Given problem 1 ▸ In the forum thread about tiring out a puppy, how long a line does Pax8 recommend putting the puppy on?

# Wanted: methoods to tire a puppy out.



## AliBunny (Jan 17, 2015)

Hi! I am in need of good ways to tire out my puppy! He is such a ball of energy, and become destructive and bitey if I don't excercise him enough!  I curently walk him around the block and leashed run around the park in the am, and sometimes a walk around the block before dinner. Eventually i plan to take him to a dog park once a week..but he is too young right now.

Now here are the issues..I live in a duplex and currently have no fence; however, I will have a fence in the next few weeks. It will be quite small, so any tips on small backyard entertainment would be great! Also, off leash runs at the park are a huge no here. Aside from the leash laws, there is dangerous garbage everywhere <shattered glass, plastic, etc which i am constantly collecting before he grabs them>, and other unleashed dogs that dont listen to their owners.  

Any tips would be greatly appreciated!


----------



## Pax8 (Apr 8, 2014)

Put him on a long line (10-20 feet) and get that puppy a flirt pole! It's one if my favorite ways to wear out puppy and it doesn't take long. Plus as he learns obedience commands, you can work OB in there and make it a great mental/physical combo exercise!


----------



## Bebe56 (Dec 8, 2014)

AliBunny said:


> so any tips on small backyard entertainment


flirt pole.... you can use it indoors as well


----------



## wolfy dog (Aug 1, 2012)

Is this post for real? I don't believe it. If it is, this person is in for a steep learning curve in owning a GSD.


----------



## Augustine (Nov 22, 2014)

Don't forget that playtime is also a big part of their daily exercise, especially for puppies who are little balls of energy. 

Butters LOVES flirt poles, and we spend at least 30 minutes a day outside playing fetch (well, mainly me tossing things and her being cheeky and trying to get me to chase her to get it back). We've tried other things as well (hide n seek, hiding treats and having her look for them, etc.) but she has a high prey drive and she never tires of chasing things, so we just go with that.

Data provided ▸
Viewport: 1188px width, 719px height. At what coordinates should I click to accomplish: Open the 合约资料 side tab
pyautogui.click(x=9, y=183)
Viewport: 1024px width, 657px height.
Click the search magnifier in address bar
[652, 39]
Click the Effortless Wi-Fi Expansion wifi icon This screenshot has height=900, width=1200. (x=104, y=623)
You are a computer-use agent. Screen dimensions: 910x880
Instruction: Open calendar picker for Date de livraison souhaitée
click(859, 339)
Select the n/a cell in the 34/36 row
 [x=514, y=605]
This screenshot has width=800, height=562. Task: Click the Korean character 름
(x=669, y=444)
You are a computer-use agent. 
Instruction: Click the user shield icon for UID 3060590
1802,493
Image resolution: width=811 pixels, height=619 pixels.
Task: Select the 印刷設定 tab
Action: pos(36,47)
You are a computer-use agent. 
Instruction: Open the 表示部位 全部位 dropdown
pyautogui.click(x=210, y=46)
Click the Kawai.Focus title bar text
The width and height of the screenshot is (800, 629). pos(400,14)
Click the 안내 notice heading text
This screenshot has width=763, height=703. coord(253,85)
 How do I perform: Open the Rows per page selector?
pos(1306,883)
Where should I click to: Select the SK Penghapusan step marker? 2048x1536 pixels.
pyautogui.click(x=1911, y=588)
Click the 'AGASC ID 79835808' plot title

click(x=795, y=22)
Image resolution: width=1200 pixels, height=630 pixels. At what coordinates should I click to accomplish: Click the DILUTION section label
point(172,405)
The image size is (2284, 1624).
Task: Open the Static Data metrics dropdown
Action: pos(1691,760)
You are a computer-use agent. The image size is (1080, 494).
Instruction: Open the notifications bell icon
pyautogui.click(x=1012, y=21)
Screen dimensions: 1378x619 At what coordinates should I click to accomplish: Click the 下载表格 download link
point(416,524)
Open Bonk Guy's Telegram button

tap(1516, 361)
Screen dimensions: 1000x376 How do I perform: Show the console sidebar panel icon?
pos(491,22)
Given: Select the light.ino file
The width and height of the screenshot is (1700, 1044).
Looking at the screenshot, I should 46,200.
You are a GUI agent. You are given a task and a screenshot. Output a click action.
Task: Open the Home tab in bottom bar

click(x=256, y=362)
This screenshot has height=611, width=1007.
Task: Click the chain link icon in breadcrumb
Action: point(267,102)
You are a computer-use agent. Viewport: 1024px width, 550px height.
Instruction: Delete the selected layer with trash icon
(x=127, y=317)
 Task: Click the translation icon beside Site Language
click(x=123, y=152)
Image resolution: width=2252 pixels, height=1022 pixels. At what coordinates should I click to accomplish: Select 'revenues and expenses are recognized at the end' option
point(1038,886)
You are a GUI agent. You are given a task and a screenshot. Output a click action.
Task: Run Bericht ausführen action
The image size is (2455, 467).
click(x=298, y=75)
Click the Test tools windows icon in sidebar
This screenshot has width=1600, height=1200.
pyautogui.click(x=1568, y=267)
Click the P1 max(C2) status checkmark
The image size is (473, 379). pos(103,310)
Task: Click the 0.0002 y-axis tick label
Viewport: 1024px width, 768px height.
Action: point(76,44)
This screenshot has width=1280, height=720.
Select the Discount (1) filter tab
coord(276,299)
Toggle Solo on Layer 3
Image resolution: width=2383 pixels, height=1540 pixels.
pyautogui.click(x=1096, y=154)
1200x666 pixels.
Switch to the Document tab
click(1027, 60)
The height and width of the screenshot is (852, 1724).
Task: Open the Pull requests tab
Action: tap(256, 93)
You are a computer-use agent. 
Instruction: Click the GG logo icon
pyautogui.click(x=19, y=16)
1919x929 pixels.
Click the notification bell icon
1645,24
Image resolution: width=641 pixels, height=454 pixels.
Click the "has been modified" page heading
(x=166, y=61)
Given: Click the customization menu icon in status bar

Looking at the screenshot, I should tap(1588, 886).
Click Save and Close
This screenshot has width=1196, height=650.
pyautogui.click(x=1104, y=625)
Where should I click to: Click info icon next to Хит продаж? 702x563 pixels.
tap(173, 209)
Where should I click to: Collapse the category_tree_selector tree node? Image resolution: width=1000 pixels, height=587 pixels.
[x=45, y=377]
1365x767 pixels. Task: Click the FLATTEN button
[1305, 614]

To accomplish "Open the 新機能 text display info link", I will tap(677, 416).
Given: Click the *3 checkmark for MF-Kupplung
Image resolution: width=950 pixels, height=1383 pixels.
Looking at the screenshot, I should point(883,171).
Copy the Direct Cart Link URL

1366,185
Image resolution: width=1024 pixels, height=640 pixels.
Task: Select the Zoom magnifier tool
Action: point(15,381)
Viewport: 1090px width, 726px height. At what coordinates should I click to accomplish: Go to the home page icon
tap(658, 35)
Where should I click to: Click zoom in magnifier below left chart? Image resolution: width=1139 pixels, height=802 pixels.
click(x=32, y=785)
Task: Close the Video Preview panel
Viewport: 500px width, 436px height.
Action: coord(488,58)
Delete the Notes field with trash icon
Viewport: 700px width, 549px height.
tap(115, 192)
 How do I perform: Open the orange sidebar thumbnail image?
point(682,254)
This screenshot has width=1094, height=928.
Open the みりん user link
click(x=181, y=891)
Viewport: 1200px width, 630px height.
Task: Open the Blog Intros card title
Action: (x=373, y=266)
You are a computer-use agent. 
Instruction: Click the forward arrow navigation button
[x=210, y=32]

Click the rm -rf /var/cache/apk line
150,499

Given problem 2 ▸ Convert the listing, from its first line through the line containing "The width and height of the screenshot is (800, 629).", into a numbered list with blank lines omitted.

Written response 1 ▸ A long line of 10-20 feet.

Written response 2 ▸
1. Viewport: 1188px width, 719px height. At what coordinates should I click to accomplish: Open the 合约资料 side tab
2. pyautogui.click(x=9, y=183)
3. Viewport: 1024px width, 657px height.
4. Click the search magnifier in address bar
5. [652, 39]
6. Click the Effortless Wi-Fi Expansion wifi icon This screenshot has height=900, width=1200. (x=104, y=623)
7. You are a computer-use agent. Screen dimensions: 910x880
8. Instruction: Open calendar picker for Date de livraison souhaitée
9. click(859, 339)
10. Select the n/a cell in the 34/36 row
11.  [x=514, y=605]
12. This screenshot has width=800, height=562. Task: Click the Korean character 름
13. (x=669, y=444)
14. You are a computer-use agent. 
15. Instruction: Click the user shield icon for UID 3060590
16. 1802,493
17. Image resolution: width=811 pixels, height=619 pixels.
18. Task: Select the 印刷設定 tab
19. Action: pos(36,47)
20. You are a computer-use agent. 
21. Instruction: Open the 表示部位 全部位 dropdown
22. pyautogui.click(x=210, y=46)
23. Click the Kawai.Focus title bar text
24. The width and height of the screenshot is (800, 629). pos(400,14)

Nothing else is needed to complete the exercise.